[Materials provided Boundary: Start]

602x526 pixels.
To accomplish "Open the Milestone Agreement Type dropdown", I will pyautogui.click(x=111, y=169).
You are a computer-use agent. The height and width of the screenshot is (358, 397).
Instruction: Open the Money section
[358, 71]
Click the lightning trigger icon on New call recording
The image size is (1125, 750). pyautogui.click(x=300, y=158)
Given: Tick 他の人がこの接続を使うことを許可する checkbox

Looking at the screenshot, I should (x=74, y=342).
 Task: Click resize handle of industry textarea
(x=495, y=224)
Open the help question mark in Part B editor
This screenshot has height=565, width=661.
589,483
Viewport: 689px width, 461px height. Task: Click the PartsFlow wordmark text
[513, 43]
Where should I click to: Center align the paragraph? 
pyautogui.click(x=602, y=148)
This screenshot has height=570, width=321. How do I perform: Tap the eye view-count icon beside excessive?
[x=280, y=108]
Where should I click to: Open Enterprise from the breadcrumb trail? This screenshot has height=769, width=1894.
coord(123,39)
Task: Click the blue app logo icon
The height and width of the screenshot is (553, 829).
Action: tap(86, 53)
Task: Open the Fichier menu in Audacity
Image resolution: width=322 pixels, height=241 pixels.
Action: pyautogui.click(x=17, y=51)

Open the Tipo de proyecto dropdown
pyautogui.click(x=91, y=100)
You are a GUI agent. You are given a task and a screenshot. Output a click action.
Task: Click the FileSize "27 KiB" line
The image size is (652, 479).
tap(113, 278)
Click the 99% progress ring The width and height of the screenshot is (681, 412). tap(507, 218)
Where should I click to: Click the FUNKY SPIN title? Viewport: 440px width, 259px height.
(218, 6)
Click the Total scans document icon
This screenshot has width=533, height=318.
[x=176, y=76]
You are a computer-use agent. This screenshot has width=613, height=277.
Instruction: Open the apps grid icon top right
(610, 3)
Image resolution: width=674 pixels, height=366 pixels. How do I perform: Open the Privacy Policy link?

[Materials provided Boundary: End]

#### Problem details:
Whenever the word "computer" shows up in a line of the entries, list that line.

#### Reply to the exercise:
You are a computer-use agent. The height and width of the screenshot is (358, 397).
You are a computer-use agent. This screenshot has width=613, height=277.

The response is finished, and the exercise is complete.